Hey everyone.
I hope you are all doing well.
I’m really sorry for the negative post, I am usually a happy guy who is always positive but today is not a good day.
Let me take you back.
Me and my wife have been unable to have children after trying for around 2 years.
We was told we could get one shot of ivf on the nhs.
So we do all the blood stuff and my wife had a internal scan to make sure her tubes were ok and not blocked.
Well the results come back and her hormone levels (forgive me I am not a doctor) are too low and they “think” her left tube “could be blocked”
But they would have to do a small operation to check.
Her operation was all booked in and my wife was happy as she felt we are finally getting somewhere. A operation and some tablets to get her levels right and we was both sure that would be enough to fall pregnant naturally.
5 days before the operation they cancelled because of corona.
Fast forward to today. And this is the rant.
They are still not doing operations. I live down in the south and our corona infection rate is very low and it was reported in the local newspaper that they had 0 cases in the hospitals. And yet they are not doing non urgent operations.
I did lose my temper and I would use my life savings to let her go private, nope they are not doing even private operations.

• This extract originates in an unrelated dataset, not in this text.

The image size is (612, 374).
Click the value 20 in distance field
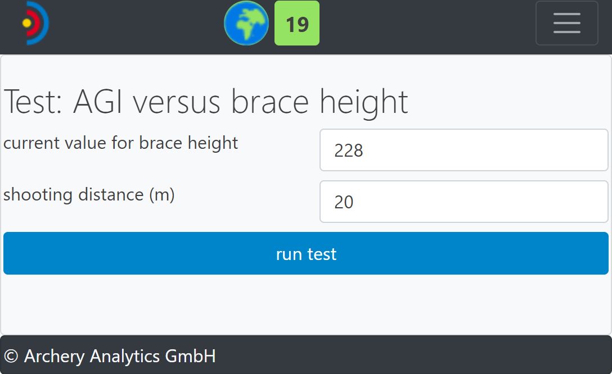tap(344, 202)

Now I know people have been suffering and I don’t want to come across as a child who throws his toys out the pram but I feel like we have suffered for long enough, I just want to make progress in our lives.

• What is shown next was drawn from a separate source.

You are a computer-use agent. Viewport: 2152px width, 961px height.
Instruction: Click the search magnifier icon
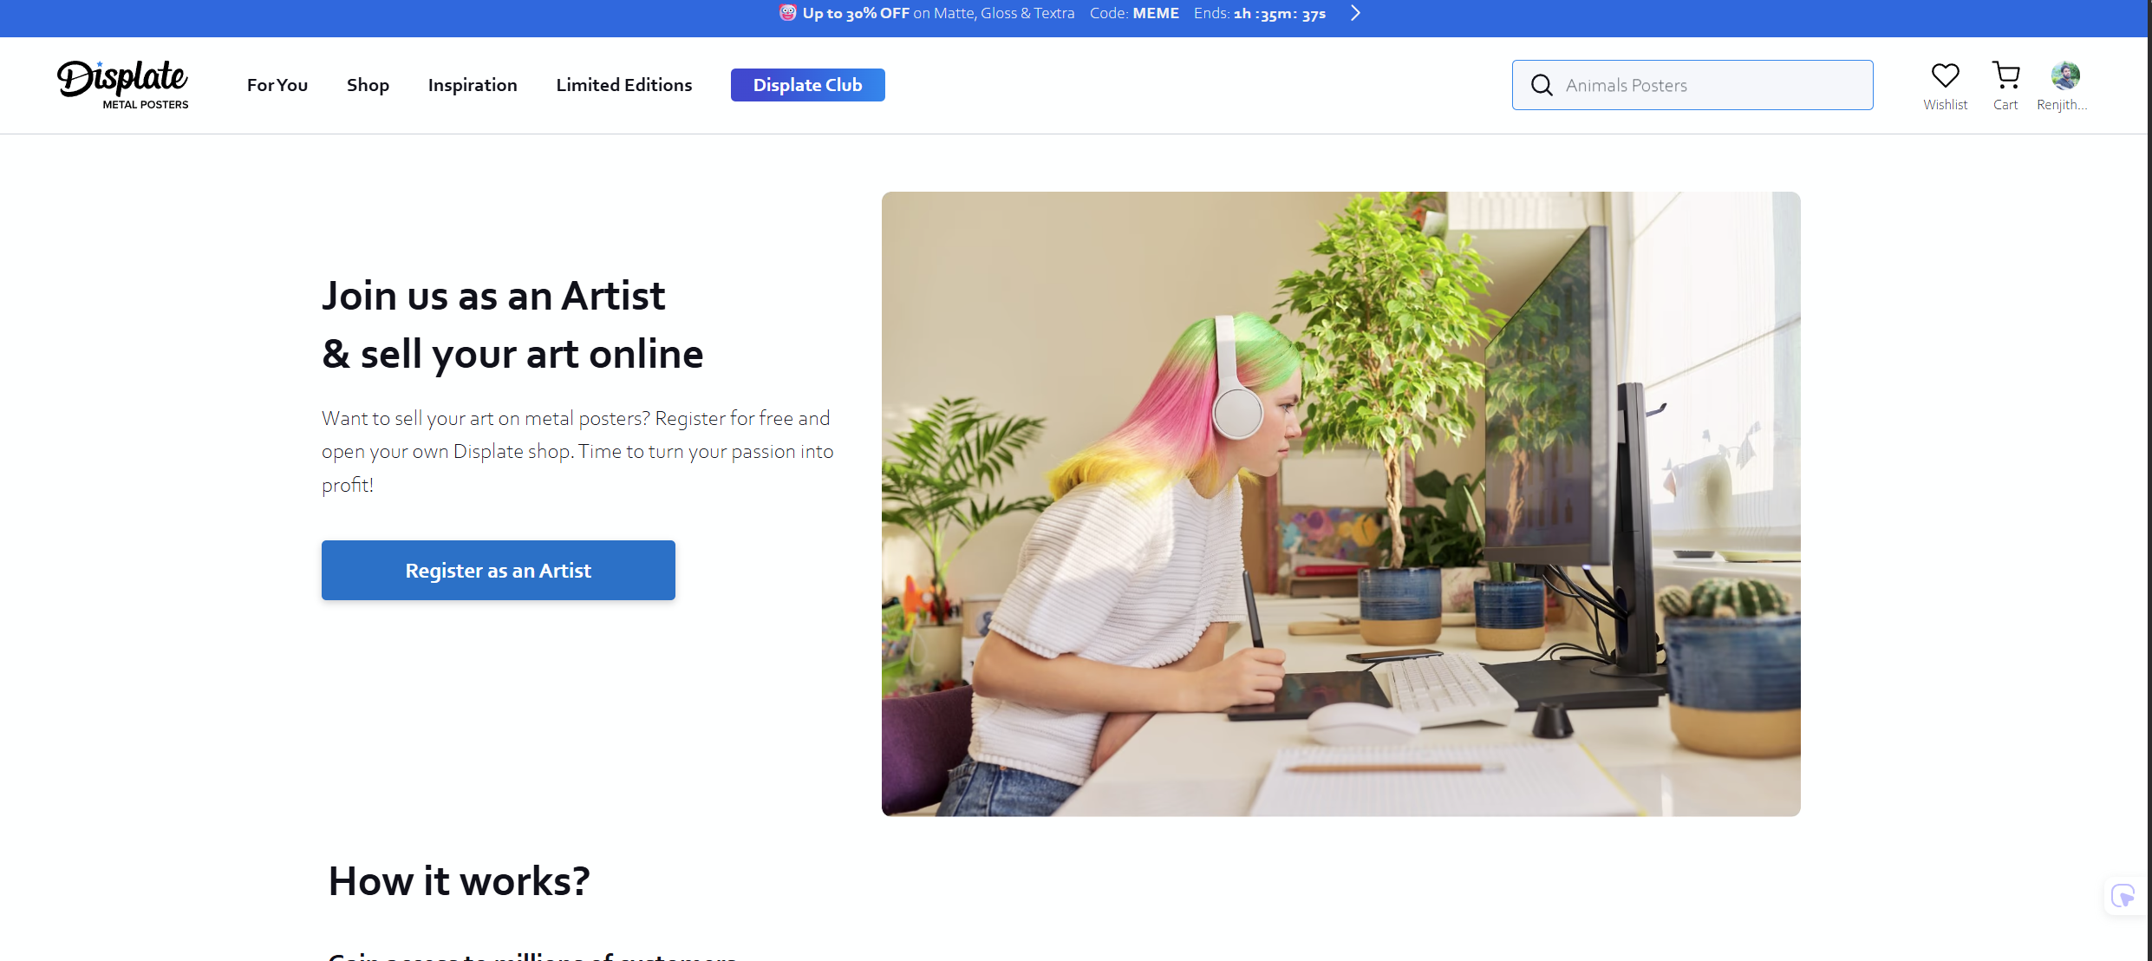coord(1541,85)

We are desperate to have children of our own. I can see my wife getting upset when she sees people with baby’s and always says “I hope that could be us”
As a guy who never wants to see his wife upset, I find it really really hard. All I want to do is make her happy and of course myself.

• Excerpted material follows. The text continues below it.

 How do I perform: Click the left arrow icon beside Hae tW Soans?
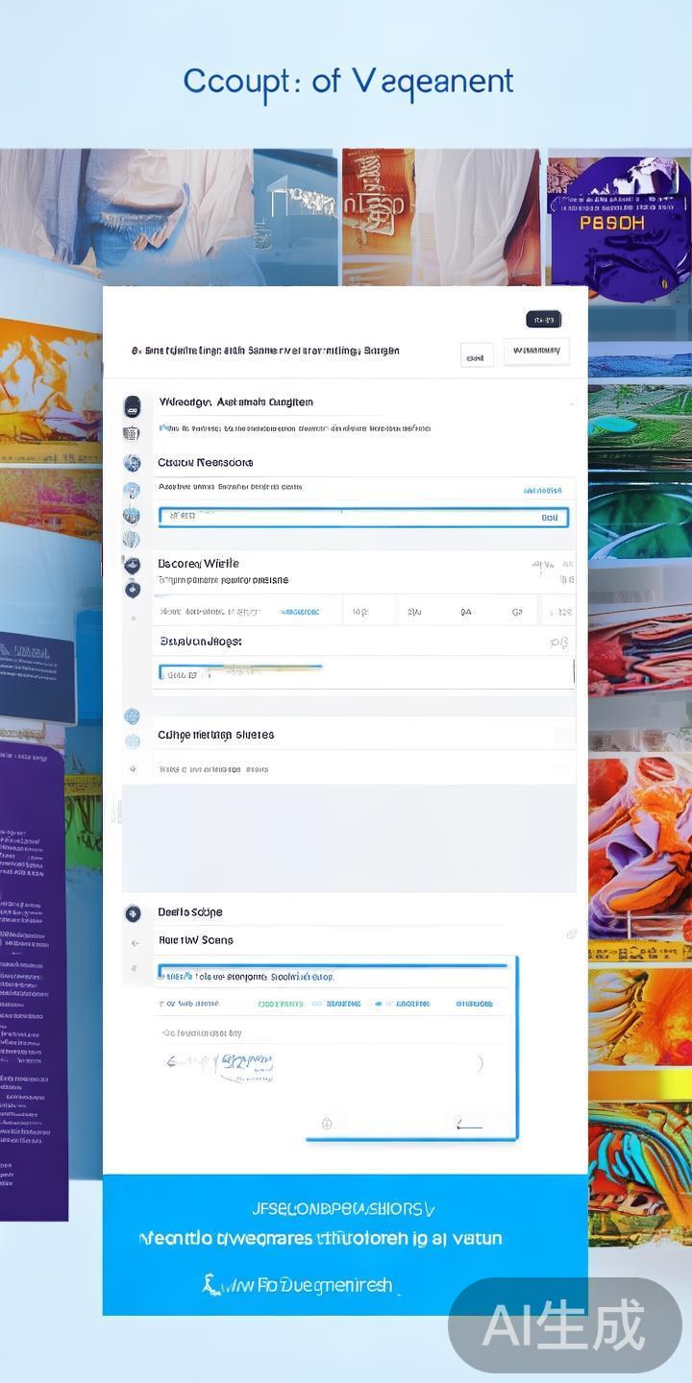(135, 943)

So I emailed the hospital and asked when do you think they will do operations. And I was told it will be a very long time yet.
I am so lost .I have no idea what to do, and no where to turn.
I said to my wife that I would just go private for IVF. “Fuck it”, I would be willing to cripple myself with debt.
Guess what?
They won’t proceed with ivf without having the operation.
Honestly I am so fed up with life right now.
I have lost all hope. Will I have a child of my own... probably not.